A Fallen Hero


This past week has been painfully tragic as we have lost some of the most notable people in history, Muhammad Ali being the most notable.  In all the commotion, one name was lost.  It may be because she was less than a month away from her seventeenth birthday, or her heroics have been over shadowed by the heroics of others, or that she is just a dog; but the passing of Bretagne the golden retriever (pronounced like Brittany) was truly a sad event.  She was hardly a household name, but the events that she was a part of will be ingrained in our minds forever.  She was a search and rescue dog, and, at two years old, she was given her first task: search for survivors in the wreckage of the World Trade Center.

Over 300 search and rescue dogs were brought to the World Trade Center to help look for survivors.  They all had to face the harsh conditions along with their handlers just mere hours after the towers had collapsed.  These men and women, along with their dogs, displayed great fortitude to brave the ashy air and twisted piles of steel to survey the gruesome scene.  Most of the dogs, including Bretagne, stayed at the wreckage site for hours each day, tirelessly searching without regard for their own health.

Bretagne and her handler, Denise Corliss, also worked many other search and rescue operations.  They were there in the wake of Hurricane Katrina, Hurricane Rita, Hurricane Ivan, and many other disasters to search for people who were trapped or unconscious.  Bretagne and her handler accounted for over 100 lives saved, and this was due in no small part to the brilliant and adventure-loving golden retriever.

One of the many discoveries that was made in the years following 9/11 was the health concerns that the rescuers may have contracted from being in contact with the rubble and debris.  Both the people and the animals who were there showed symptoms of asbestos, which was used in the construction of the tower.  Bretagne was the last remaining dog that was at the scene.  It was incredible that she had such a long life after many others had passed away so soon.

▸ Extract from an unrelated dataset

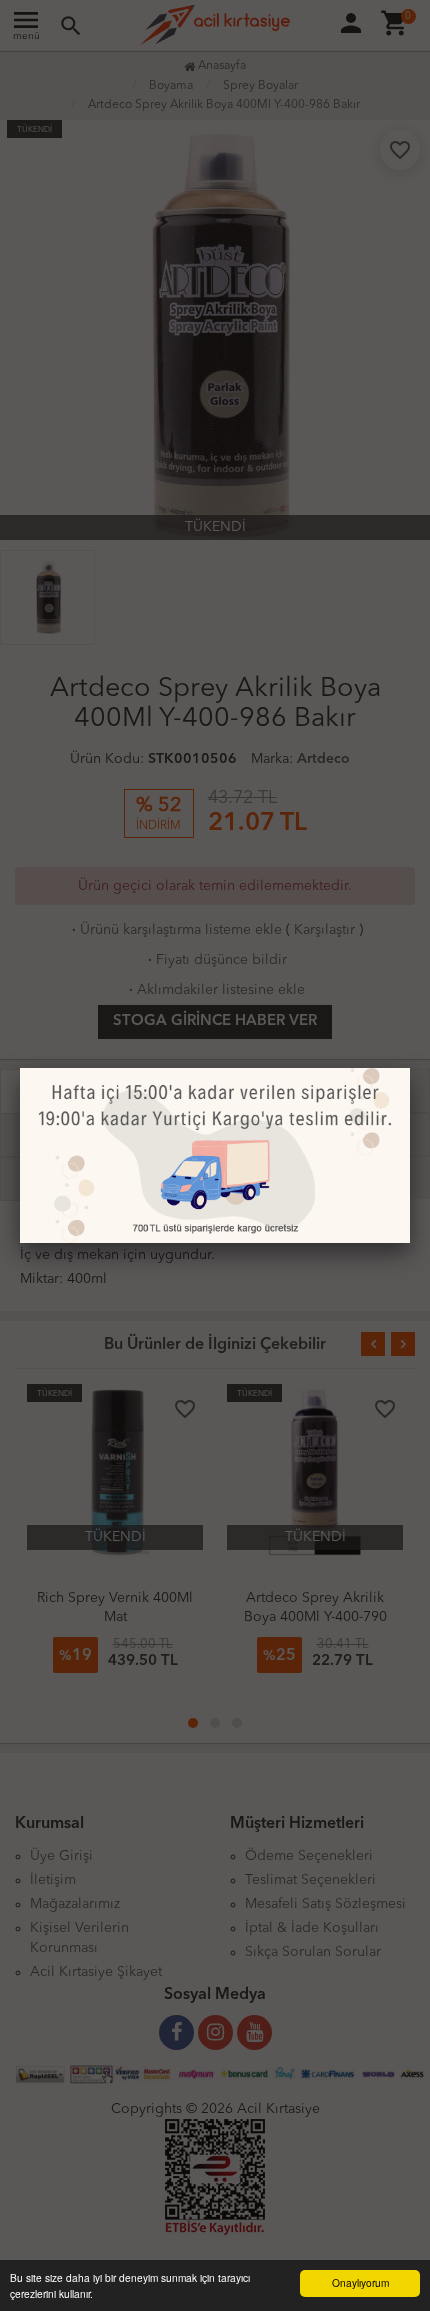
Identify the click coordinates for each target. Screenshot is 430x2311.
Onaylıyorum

Even after her death, she is still serving by giving her body to be autopsied in order to find out more about the lasting health concerns faced by the people who were at Ground Zero

Her owner Denise knew something was wrong when Bretagne wouldn’t eat for three days.  When she took her to the doctor, they discovered that her kidney was failing, (a symptom not directly linked to asbestos).  Her owner knew that is was time to let her go.  After spending the whole night by her side, she took Bretagne to Fairfield Animal Hospital in Cypress, Texas where The Texas Taskforce-1 saluted her as she walked in, and then again as her body was carried out, draped in an American flag.  Bretagne was the last of the brave dogs who went fearlessly into the unknown in the hopes of returning with a life that would have been lost, and even though they are gone, they, especially Bretagne, will not be forgotten.